==== Data for processing
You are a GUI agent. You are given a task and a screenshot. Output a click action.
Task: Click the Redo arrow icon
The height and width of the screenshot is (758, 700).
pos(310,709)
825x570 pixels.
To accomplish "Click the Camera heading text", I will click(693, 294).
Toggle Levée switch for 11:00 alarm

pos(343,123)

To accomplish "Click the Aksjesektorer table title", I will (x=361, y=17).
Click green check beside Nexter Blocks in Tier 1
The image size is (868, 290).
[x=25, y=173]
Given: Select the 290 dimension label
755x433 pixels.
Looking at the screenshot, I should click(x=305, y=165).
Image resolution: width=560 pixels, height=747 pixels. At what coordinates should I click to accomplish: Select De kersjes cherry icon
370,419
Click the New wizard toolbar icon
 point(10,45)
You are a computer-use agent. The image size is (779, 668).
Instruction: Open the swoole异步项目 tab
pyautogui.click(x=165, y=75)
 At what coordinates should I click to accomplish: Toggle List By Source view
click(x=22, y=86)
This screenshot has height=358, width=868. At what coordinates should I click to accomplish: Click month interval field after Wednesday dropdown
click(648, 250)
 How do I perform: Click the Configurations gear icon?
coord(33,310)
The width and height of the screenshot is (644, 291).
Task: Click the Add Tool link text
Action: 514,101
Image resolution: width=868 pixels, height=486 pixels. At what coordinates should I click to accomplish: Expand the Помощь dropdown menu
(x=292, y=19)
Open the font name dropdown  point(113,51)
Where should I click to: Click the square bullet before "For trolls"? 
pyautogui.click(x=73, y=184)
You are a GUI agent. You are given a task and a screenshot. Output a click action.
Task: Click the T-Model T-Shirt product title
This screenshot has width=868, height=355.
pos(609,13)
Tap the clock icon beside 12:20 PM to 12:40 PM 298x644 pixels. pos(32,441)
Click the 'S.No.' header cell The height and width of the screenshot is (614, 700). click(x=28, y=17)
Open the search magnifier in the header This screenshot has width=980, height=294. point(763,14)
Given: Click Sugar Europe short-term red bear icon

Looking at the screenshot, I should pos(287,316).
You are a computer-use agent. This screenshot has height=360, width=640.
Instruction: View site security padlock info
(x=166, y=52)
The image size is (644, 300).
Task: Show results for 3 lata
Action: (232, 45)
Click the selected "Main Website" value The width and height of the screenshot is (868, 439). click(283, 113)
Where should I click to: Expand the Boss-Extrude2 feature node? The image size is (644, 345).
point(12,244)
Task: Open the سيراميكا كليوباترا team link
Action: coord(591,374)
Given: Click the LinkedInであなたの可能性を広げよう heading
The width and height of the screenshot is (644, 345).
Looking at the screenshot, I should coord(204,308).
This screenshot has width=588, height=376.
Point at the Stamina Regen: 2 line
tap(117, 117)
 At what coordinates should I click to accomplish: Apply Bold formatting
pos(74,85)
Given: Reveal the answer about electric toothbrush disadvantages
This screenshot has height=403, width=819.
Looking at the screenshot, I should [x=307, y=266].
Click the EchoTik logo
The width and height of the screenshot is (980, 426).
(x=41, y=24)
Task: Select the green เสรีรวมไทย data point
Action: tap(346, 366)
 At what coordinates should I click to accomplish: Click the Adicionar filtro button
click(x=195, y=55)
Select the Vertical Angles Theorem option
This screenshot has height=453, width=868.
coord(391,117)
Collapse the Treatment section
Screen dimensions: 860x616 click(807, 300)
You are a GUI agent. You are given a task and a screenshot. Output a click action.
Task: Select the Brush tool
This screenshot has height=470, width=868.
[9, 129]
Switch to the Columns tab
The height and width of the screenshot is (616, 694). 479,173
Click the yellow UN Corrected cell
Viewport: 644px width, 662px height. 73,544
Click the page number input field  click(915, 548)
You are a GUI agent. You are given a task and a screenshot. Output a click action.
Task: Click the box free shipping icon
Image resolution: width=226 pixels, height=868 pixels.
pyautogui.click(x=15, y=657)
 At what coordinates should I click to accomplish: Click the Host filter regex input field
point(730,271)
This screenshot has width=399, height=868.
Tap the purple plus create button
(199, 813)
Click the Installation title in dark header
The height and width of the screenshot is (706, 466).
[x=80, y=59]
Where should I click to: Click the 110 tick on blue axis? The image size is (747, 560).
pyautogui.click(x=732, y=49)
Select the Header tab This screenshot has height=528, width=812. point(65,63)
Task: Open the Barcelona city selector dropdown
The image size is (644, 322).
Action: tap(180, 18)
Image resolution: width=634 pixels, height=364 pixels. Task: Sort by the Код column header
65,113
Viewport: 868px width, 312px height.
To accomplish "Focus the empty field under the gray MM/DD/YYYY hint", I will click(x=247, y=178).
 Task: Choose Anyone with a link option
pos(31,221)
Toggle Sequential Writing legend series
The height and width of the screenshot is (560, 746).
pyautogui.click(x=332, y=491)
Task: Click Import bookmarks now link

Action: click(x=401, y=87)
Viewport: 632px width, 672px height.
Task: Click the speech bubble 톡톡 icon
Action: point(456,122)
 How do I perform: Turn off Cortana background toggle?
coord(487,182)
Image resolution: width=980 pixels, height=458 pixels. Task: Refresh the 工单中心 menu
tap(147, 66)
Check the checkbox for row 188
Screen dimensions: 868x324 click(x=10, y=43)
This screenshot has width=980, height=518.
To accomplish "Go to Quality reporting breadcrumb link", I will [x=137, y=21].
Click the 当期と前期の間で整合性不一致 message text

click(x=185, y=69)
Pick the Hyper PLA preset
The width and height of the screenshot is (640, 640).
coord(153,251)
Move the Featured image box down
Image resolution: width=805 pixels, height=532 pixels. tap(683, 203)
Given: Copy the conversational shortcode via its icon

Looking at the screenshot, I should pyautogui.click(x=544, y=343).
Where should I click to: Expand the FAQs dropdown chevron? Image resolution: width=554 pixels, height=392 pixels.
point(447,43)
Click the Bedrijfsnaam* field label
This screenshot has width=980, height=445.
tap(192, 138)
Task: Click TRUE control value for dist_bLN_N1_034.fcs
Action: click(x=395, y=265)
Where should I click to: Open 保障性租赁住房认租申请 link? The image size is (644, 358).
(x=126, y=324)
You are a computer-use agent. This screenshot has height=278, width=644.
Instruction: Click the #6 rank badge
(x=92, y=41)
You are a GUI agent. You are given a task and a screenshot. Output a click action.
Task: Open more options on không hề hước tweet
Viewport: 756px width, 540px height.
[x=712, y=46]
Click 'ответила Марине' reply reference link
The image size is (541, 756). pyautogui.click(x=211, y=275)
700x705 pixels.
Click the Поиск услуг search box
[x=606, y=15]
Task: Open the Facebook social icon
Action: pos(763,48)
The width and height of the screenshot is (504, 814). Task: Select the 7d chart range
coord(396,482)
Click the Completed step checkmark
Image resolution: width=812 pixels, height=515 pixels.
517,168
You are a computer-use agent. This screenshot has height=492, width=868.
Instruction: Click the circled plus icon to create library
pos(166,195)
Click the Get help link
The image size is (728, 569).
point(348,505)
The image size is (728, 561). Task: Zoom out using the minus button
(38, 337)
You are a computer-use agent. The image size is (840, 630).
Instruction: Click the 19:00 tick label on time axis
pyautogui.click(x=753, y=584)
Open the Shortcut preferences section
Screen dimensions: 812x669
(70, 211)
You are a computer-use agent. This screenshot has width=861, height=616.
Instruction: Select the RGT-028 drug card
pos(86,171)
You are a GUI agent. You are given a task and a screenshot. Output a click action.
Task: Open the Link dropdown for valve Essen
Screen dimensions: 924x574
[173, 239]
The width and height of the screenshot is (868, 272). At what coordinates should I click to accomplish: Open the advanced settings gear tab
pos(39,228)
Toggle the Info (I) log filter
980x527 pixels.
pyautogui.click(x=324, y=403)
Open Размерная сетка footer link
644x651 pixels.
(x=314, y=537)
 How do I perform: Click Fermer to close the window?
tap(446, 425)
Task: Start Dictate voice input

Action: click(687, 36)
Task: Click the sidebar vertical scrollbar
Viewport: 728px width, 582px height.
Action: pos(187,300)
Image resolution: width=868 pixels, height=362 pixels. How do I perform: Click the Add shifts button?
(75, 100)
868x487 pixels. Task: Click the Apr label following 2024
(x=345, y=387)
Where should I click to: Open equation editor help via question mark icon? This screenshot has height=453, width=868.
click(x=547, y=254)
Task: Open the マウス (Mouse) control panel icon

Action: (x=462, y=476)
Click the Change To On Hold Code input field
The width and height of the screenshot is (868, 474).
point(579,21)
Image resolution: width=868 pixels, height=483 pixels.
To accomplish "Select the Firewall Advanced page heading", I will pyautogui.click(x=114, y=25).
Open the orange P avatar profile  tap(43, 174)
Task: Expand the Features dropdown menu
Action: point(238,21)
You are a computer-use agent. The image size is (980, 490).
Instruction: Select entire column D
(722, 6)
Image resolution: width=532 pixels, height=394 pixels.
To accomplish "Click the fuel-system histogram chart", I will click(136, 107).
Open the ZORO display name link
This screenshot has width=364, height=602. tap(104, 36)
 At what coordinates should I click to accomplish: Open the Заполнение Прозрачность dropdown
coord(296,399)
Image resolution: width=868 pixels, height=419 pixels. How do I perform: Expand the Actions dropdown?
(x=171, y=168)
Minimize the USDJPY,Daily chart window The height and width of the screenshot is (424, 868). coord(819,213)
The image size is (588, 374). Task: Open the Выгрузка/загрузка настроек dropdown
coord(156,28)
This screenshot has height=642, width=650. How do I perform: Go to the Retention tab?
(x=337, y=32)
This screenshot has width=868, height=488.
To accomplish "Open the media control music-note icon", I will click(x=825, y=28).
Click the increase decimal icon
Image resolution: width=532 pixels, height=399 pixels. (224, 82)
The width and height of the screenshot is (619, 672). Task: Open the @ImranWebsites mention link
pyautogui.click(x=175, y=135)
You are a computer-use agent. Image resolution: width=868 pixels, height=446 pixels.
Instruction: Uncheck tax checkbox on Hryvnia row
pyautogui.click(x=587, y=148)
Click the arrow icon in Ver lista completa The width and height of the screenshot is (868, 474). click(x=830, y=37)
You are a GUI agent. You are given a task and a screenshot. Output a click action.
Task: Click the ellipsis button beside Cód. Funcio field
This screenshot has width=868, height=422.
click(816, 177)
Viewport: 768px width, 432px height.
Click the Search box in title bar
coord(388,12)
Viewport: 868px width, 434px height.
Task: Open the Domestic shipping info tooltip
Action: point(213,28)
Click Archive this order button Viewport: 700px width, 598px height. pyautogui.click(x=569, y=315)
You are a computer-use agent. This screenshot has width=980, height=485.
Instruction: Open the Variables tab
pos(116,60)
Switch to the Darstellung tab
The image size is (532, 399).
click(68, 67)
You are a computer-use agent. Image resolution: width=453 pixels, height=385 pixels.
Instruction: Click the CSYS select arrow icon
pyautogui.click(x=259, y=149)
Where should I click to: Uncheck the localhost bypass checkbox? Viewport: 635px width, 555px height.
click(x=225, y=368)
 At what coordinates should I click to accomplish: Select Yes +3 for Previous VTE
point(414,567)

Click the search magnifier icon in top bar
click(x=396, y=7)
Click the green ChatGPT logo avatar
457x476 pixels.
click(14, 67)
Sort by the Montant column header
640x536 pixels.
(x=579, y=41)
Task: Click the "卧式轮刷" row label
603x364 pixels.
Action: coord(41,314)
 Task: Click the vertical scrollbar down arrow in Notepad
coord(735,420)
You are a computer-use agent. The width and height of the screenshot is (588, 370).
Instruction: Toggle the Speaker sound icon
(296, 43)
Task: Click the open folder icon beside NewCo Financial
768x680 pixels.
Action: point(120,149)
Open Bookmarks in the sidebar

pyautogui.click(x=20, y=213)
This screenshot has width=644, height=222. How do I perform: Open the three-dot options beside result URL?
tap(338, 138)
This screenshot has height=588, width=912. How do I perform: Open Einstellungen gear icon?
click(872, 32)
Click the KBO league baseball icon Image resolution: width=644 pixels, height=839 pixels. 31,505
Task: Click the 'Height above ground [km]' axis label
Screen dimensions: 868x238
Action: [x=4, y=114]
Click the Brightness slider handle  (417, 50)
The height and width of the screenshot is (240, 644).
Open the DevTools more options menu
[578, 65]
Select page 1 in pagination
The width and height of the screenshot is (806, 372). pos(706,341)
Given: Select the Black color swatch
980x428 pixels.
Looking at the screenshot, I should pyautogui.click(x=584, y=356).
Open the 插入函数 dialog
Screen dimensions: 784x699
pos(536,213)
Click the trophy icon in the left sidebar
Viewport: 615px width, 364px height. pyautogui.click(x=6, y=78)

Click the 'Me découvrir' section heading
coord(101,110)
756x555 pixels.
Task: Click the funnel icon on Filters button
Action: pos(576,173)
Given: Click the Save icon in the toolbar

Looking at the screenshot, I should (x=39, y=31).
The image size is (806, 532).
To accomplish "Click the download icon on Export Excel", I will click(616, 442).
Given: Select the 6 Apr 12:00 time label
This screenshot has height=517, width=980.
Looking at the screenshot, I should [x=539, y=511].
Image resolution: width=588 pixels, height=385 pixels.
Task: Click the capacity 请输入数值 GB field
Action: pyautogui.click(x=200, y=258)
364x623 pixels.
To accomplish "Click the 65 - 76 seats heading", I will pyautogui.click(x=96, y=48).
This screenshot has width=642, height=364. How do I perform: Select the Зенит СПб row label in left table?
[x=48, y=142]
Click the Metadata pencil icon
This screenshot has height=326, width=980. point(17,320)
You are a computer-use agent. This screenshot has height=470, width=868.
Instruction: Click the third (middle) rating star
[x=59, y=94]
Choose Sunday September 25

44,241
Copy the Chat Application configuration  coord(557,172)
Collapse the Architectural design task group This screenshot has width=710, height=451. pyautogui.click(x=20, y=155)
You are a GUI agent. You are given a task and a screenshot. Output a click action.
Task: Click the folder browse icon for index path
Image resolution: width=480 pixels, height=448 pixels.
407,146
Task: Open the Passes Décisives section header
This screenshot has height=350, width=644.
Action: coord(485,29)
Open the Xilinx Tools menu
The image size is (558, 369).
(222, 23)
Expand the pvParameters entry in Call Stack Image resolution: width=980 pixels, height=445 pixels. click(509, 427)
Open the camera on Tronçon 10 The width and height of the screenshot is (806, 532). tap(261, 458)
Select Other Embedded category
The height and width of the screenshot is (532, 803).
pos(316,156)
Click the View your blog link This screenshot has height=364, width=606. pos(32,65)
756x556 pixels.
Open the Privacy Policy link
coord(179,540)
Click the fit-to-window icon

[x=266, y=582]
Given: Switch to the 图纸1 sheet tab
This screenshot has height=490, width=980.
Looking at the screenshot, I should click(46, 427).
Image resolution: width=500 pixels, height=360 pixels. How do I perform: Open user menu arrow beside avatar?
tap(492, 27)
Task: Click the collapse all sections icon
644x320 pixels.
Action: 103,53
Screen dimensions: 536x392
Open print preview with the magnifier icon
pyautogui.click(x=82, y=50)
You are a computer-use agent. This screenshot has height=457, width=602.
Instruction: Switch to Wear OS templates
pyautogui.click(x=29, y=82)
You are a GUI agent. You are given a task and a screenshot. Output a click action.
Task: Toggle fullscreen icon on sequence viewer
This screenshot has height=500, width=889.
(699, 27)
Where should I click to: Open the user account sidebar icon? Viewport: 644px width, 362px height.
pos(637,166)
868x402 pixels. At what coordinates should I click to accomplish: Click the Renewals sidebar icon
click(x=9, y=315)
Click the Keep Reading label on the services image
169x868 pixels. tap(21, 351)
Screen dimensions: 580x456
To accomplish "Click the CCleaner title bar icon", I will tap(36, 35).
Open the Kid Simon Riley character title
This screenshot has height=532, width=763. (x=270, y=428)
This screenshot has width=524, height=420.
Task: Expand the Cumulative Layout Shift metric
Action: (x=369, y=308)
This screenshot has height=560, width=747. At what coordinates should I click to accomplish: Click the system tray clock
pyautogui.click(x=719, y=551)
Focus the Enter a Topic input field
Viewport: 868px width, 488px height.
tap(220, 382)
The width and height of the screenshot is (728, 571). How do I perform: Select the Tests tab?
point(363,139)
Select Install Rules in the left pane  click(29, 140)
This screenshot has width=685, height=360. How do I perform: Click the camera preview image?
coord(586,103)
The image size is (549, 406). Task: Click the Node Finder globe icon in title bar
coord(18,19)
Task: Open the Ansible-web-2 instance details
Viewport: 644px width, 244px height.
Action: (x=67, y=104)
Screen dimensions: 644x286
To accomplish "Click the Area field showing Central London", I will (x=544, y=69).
========
Which lines above contain the word "Focus"? Copy each one.

### Your solution
To accomplish "Focus the empty field under the gray MM/DD/YYYY hint", I will click(x=247, y=178).
Focus the Enter a Topic input field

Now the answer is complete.